Abel Cardoso destaca em seu livro: “Foi o mais concorrido de toda a história do Rio, debaixo de profunda comoção popular, apesar dos 15 anos sem nenhuma apresentação pessoal de Carmen no Brasil e já transcorridos 8 dias de seu falecimento. O Hospital Souza Aguiar atendeu a 182 casos de crise emocional”.

Frases

Confira algumas frases publicadas por Dulce Damasceno de Brito, no livro “O ABC de Carmen Miranda”.

Abandono
“A maior humilhação para uma mulher é ser abandonada pelo homem que ama. O homem recupera-se mais depressa, se o caso é oposto, porque não quer dar o braço a torcer para os amigos. A mulher não: sua sensibilidade e fraqueza ficam estampadas no seu rosto, no seu olhar, nos seus gestos. É triste.”

Beleza
“A beleza é fundamental para mim. Não importa que digam que fulano ou beltrano é ‘bonito por dentro’. Se for feio, fisicamente, já não gosto. Tanto o homem, como a mulher, devem ser bonitos ou tentar sê-lo. Observo muito as mãos, os olhos. O homem mais bonito que já vi foi Tyrone Power, depois, meu amado John Payne. Das mulheres, acho que foi Greta Garbo – sem pintura alguma, traços puros e fortes, quando veio me cumprimentar no meu camarim no Teatro Broadhurst, em New York. Que emoção! Eu, uma portuguesinha de coração brasileiro, sambista das rodas cariocas, uma Zé ninguém, recebendo aquela mulher maravilhosa, a Dama das Camélias, com aquela voz inesquecível!”

Casamento
“Mesmo depois dos quarenta, ainda sou tão ‘square’ (quadrada mesmo) que acredito no casamento de igreja, de noiva e tudo o mais. É uma cerimônia linda, inesquecível. Mesmo que seja para se divorciar depois...”

Depressão
“Uma palavra que diz tudo e que conheço tão bem.”

Evita
“Admirei muito esta mulher, que foi a força-motriz de Juan Perón na Argentina.
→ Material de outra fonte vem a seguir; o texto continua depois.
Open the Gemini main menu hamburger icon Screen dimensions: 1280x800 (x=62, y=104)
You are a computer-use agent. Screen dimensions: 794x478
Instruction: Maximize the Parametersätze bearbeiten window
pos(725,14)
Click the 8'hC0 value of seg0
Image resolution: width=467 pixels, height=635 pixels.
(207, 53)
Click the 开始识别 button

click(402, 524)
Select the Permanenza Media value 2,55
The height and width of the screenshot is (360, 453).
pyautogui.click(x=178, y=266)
Afinal, todos os homens precisaram de mulheres inspiradoras. E, embora amada por alguns e odiada por outros, Evita foi, realmente, uma grande figura na história da América do Sul.”

Independência
“A palavra-chave do mundo! Só que, da minha parte, nunca consegui obtê-la totalmente. Até hoje ainda dependo da opinião da minha mãe, do meu marido, do líder do antigo Bando de Lua (Miranda´s Boys), Aloysio de Oliveira, dos diretores de cinema, dos meus agentes da William Morris (...)”.

Lembrança
“Sou nostálgica por natureza, embora me machuque muito ouvir meus discos antigos como Taí e Camisa Listrada, que me fazem chorar. Mas são lágrimas gostosas, não amargas. Lembram-me uma Carmen que não existe mais – cheia de sonhos e planos.”

Sorte
“Todo mundo me pergunta como venci na minha carreira. Acho que foi pura sorte adotar um estilo diferente de sambista e, depois, Hollywood.”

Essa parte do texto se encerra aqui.